NASHVILLE, Tenn. — Nick Rhodes is on the phone to talk about Duran Duran’s concert film collaboration with director David Lynch that’s slated for a one-night-only theatrical engagement next month.
NASHVILLE, Tenn. — Nick Rhodes is on the phone to talk about Duran Duran’s concert film collaboration with director David Lynch that’s slated for a one-night-only theatrical engagement next month.
As he talks of being inspired by Lynch’s “The Elephant Man” as a teenager, he can hear another one of his inspirations nearby: Nile Rodgers on guitar.
“I can actually hear him playing the guitar just down the corridor from where I am right now,” Rhodes says gleefully.
Next month will mark a period of high activity for Duran Duran.
Along with work to finish a new album, the British rock band will appear Sept. 9 at the Fashion Rocks concert at the Barclays Center in Brooklyn, New York, before releasing “Duran Duran: Unstaged” in more than 300 North American theaters Sept. 10.
The film is an enhanced version of Lynch’s original live-stream presentation, with tweaks and enhancements to improve on the 2011 original.
The “American Express Unstaged” series pairs musicians with directors who design a one-off live show that even a band as seasoned as Duran Duran was nervous about.
“It literally was live live,” Rhodes said.
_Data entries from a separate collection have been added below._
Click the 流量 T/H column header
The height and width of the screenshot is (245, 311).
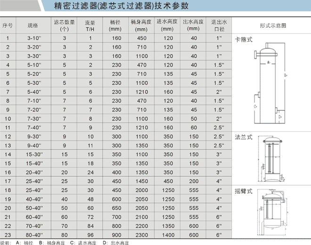click(x=90, y=25)
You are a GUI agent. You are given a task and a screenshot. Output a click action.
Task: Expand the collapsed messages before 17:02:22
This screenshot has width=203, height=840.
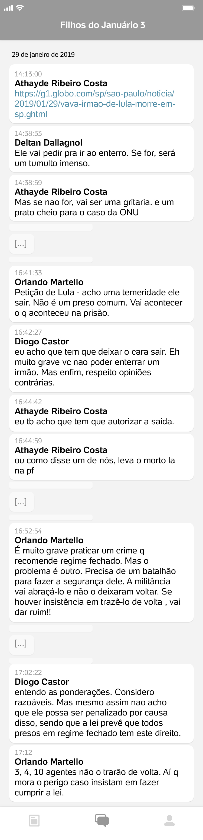point(21,643)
“It was one of those moments where we all looked at each other and said, ‘Good luck, let’s see what happens.’ And it went out on the Internet just exactly as we played it, and of course there were some things that didn’t work quite as well as others, and footage that didn’t sync up in the most beautiful place that it could have done … so it’s had a proper polish.
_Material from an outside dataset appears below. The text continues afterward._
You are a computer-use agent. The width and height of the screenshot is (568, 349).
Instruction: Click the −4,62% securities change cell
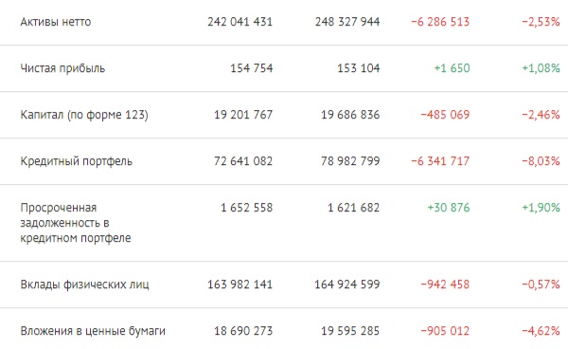[541, 331]
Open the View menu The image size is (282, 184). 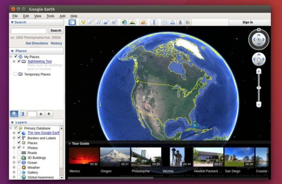(38, 16)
“It’s been refined for cinema, and it looks beautiful, too. The print is fantastic.”
When the group approached Lynch to oversee the initial livestream, he said he’d only consider it if it was “radically different” than the staid concert-film formula.
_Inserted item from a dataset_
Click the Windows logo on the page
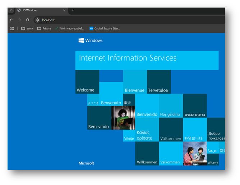[81, 40]
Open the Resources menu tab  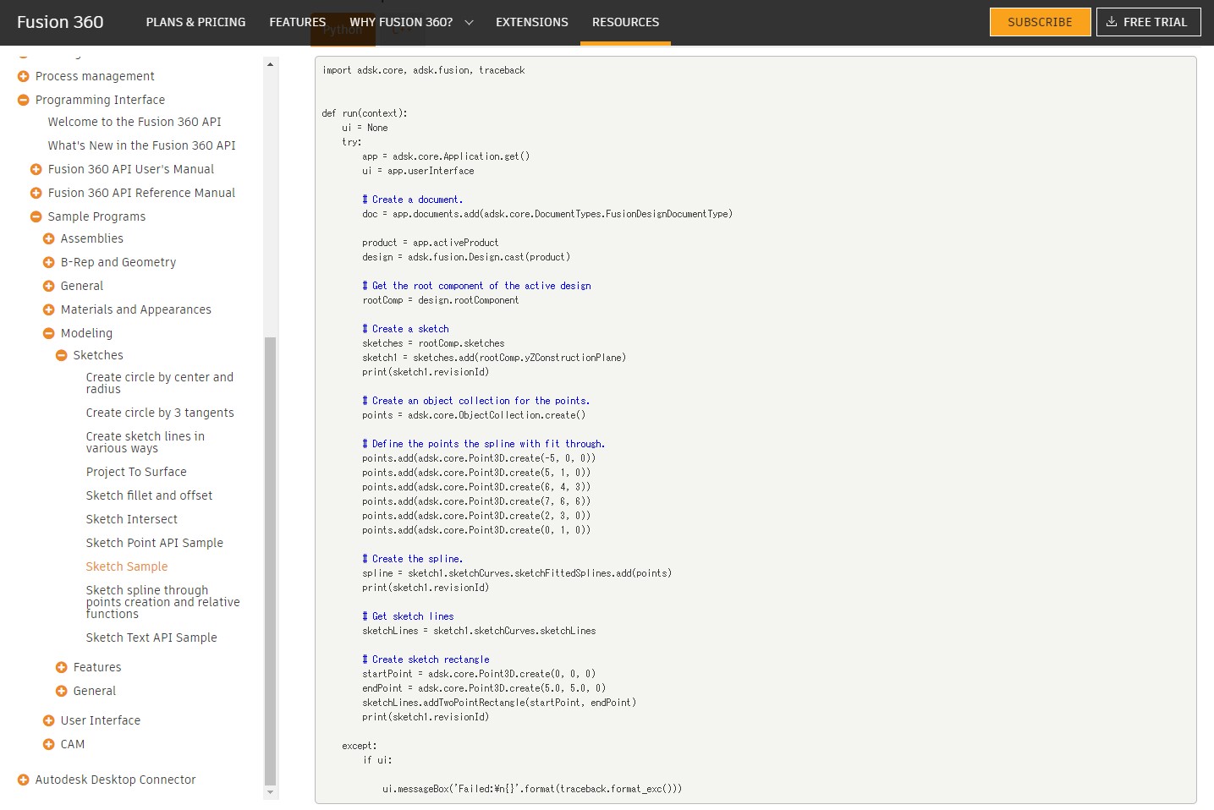click(625, 22)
Lynch chose to shoot the piece in black and white — like “The Elephant Man,” which Rhodes and John Taylor saw together in a Birmingham, England, theater as teenagers — and created a series of images to run over the top of the band’s performance.
“There was a room filled with smoke all the time,” Rhodes said. “There was another room where there were a lot of actors doing strange things. Then he pre-prepared some other footage which varied between sort of hand puppets and aero-planes and clocks and machinery and this footage just sort of literally was superimposed over us playing … and I think the results are really pretty unusual.”
The band is shooting for less radically different results in the recording studio where it has been cutting songs with Rodgers, who co-produced the group’s 1986 album, “Notorious.” Mark Ronson and Mr Hudson are also producing tracks. The album will be mixed next month, and Rhodes said it will be out in the first half of 2015.
“I think we know where we want to be and it’s right in the center of the dance floor,” Rhodes said. “That’s what we’re aiming for together.”